** RECORDS TO PROCESS follows **
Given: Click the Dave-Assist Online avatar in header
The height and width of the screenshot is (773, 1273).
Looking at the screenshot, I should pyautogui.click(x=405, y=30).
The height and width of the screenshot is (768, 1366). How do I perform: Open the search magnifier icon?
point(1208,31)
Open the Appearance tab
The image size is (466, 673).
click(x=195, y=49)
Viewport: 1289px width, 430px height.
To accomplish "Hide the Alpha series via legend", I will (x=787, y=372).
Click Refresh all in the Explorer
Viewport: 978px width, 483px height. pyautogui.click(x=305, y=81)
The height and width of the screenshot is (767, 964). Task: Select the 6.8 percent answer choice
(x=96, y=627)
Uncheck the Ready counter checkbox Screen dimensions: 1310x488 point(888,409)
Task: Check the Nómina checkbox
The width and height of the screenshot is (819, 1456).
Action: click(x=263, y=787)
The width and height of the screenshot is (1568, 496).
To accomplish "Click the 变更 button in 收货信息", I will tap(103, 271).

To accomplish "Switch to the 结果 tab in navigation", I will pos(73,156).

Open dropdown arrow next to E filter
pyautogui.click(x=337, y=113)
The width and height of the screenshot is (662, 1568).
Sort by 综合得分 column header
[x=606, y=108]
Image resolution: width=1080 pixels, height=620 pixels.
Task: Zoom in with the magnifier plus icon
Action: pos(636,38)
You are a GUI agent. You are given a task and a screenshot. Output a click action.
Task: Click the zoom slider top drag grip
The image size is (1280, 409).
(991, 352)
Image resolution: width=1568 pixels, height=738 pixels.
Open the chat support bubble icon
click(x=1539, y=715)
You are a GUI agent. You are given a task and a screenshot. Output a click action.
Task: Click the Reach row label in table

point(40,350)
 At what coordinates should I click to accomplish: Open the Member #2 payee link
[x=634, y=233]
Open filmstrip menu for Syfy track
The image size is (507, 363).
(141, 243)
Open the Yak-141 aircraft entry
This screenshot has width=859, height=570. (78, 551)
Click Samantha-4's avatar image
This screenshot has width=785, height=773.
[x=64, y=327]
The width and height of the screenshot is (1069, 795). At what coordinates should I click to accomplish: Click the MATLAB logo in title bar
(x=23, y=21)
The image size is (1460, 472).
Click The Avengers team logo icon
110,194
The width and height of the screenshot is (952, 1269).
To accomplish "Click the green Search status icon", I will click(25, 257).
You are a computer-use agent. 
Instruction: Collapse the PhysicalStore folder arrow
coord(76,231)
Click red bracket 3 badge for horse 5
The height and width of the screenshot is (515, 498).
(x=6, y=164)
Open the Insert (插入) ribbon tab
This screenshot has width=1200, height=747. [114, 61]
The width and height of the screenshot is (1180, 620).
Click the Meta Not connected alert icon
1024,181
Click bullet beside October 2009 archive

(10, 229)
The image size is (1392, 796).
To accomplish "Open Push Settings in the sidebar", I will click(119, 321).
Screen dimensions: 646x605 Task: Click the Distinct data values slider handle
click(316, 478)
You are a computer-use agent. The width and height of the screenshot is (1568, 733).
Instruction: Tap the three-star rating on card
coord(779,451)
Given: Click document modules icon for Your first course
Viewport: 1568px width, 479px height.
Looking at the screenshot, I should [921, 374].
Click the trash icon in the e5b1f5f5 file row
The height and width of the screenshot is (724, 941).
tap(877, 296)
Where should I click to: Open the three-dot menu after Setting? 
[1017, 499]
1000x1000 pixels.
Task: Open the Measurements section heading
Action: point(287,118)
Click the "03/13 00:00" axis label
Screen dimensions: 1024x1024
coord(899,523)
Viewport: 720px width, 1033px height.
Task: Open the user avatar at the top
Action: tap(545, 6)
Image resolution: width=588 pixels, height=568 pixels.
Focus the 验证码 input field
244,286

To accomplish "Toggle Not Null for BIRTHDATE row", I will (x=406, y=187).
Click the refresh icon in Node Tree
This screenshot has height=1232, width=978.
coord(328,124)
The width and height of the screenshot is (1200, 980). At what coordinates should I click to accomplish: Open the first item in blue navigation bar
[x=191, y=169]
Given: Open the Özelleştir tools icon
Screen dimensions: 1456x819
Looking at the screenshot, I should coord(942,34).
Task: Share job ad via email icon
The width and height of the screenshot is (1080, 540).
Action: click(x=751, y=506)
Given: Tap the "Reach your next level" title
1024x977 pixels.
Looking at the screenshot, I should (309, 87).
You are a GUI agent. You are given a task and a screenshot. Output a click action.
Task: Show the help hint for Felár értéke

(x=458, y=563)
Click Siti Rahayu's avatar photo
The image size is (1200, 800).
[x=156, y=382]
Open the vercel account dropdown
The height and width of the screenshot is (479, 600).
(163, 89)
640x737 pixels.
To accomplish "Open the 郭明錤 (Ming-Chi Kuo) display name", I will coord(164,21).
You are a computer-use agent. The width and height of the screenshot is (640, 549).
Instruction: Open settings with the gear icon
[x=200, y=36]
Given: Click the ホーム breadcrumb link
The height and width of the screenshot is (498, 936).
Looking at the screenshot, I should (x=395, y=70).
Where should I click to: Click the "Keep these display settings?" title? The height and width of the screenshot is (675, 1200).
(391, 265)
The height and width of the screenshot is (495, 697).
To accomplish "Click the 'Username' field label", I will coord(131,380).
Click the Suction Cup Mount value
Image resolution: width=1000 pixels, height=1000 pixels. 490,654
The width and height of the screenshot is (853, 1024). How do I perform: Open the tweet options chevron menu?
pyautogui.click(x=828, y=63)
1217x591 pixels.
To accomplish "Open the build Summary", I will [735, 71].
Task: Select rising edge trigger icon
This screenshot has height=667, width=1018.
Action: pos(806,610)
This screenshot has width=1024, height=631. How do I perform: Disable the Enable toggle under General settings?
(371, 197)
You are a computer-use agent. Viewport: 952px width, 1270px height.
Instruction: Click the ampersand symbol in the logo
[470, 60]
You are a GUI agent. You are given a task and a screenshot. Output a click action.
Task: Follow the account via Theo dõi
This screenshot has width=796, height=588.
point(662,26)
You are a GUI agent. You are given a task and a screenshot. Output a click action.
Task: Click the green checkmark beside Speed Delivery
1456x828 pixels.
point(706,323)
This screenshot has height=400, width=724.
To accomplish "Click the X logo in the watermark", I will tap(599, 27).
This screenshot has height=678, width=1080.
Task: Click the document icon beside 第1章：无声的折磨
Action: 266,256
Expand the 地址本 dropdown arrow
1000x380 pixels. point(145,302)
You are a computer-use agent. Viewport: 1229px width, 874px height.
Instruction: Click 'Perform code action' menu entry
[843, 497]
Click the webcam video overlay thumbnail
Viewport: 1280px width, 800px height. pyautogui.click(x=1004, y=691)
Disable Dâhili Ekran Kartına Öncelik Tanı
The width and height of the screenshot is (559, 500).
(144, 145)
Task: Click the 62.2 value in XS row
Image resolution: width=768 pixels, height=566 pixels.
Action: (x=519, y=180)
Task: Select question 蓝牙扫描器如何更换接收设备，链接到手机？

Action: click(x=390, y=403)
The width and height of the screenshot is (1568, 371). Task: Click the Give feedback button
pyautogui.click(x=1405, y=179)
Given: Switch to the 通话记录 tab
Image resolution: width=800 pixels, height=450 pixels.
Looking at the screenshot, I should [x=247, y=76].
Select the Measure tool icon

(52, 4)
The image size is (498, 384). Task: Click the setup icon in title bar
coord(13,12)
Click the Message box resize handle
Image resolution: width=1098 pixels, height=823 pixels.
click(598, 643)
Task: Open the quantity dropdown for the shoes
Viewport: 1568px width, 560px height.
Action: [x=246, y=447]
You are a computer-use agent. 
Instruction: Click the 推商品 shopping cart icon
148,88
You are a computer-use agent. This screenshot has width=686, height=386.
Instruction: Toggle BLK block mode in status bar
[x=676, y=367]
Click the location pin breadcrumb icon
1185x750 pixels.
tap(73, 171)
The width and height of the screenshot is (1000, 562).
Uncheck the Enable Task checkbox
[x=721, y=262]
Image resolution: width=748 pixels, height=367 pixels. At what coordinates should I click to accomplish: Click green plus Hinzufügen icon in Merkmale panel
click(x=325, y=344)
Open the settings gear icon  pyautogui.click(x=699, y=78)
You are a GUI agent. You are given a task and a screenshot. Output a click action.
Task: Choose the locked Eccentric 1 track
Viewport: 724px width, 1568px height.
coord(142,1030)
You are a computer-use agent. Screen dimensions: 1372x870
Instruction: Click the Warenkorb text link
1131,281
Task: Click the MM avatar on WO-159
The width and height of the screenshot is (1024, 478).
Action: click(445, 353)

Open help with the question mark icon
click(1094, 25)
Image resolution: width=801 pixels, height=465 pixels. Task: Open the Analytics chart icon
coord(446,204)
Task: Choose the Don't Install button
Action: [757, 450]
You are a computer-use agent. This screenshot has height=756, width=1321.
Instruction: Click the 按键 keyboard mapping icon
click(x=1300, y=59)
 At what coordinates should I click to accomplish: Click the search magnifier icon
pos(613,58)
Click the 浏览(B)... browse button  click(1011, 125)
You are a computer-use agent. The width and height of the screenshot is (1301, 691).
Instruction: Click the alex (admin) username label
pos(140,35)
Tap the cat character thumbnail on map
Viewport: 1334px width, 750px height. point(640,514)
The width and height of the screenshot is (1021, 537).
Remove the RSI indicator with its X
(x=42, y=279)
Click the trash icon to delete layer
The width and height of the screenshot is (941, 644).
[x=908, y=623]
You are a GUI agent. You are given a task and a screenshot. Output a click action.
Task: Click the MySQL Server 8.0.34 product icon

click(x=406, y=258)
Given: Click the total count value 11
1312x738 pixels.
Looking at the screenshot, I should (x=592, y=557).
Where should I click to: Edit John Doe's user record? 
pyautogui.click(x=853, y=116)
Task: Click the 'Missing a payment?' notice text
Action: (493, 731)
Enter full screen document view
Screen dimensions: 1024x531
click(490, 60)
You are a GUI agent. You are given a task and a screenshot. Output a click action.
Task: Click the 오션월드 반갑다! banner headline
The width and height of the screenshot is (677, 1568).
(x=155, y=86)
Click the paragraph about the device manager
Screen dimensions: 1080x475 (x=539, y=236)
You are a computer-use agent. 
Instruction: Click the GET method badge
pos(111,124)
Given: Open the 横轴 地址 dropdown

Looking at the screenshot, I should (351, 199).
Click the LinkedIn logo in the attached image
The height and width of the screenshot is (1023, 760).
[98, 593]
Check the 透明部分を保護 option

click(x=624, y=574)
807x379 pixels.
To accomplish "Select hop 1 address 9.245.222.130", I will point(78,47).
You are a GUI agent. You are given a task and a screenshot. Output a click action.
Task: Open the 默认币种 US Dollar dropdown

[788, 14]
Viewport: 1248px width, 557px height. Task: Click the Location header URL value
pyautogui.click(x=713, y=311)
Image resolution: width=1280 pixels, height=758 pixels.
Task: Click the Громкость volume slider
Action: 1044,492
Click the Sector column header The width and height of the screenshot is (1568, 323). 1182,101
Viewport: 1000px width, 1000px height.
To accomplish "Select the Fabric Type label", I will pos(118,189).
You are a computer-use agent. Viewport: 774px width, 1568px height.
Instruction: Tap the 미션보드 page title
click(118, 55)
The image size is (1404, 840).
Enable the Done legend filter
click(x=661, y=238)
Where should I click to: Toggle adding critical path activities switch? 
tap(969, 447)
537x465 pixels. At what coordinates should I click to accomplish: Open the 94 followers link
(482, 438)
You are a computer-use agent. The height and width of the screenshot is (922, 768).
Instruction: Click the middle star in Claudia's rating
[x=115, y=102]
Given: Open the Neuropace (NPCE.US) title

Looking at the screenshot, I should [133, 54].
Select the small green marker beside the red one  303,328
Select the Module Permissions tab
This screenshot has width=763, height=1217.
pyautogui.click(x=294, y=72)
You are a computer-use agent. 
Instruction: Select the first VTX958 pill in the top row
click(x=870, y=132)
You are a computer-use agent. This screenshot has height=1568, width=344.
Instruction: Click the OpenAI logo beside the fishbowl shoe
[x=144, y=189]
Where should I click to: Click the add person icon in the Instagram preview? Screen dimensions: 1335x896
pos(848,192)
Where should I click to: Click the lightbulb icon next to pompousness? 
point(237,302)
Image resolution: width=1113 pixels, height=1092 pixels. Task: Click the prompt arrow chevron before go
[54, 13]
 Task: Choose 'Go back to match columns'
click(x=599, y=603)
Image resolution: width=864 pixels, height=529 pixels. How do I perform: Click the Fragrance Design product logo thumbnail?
** End of RECORDS TO PROCESS **
Among the lines above, tally those containing the string "breadcrumb" and give only the result.

#### [PROBLEM SOLUTION]
2